*** Opening RECORDS PROVIDED ***
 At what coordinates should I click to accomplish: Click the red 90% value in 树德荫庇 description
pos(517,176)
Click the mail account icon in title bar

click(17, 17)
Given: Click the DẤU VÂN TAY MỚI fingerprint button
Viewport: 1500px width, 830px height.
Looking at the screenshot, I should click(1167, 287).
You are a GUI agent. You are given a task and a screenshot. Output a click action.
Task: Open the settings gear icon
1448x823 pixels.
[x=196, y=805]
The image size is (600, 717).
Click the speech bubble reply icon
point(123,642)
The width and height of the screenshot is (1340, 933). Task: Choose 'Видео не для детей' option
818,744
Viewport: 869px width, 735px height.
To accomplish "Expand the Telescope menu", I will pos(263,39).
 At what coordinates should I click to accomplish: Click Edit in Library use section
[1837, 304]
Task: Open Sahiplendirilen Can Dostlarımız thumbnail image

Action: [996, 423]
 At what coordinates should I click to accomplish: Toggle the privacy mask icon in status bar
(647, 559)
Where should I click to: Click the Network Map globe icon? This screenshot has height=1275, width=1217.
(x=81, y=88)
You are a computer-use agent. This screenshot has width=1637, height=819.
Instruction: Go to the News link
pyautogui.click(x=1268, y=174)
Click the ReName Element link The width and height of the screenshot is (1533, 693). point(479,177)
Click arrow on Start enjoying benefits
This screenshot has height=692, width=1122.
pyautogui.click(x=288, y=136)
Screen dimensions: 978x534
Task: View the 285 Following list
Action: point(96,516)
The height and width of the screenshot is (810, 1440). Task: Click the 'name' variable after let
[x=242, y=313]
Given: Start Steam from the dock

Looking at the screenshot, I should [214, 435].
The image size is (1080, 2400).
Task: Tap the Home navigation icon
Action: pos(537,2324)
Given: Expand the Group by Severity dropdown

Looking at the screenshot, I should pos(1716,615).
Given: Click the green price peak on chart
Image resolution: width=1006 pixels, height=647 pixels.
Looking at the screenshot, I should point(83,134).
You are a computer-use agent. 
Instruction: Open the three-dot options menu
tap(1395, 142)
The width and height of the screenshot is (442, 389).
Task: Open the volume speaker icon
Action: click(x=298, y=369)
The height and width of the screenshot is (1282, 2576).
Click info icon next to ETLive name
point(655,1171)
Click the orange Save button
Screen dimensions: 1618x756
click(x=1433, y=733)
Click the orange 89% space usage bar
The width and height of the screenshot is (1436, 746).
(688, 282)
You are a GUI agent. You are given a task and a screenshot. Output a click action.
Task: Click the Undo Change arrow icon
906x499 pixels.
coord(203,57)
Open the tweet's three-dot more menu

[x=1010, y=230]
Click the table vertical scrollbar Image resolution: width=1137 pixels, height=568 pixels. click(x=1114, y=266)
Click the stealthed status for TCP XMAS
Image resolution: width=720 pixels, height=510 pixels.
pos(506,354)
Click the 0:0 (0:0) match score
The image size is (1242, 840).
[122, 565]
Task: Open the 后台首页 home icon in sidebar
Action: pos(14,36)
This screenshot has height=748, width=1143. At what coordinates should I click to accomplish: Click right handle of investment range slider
*** Closing RECORDS PROVIDED ***
__WORK INSTRUCTIONS__. Report back every line of the entries in which "computer" occurs.

__SOLUTION TO THIS EXERCISE__.
You are a computer-use agent. This screenshot has width=1637, height=819.
You are a computer-use agent. 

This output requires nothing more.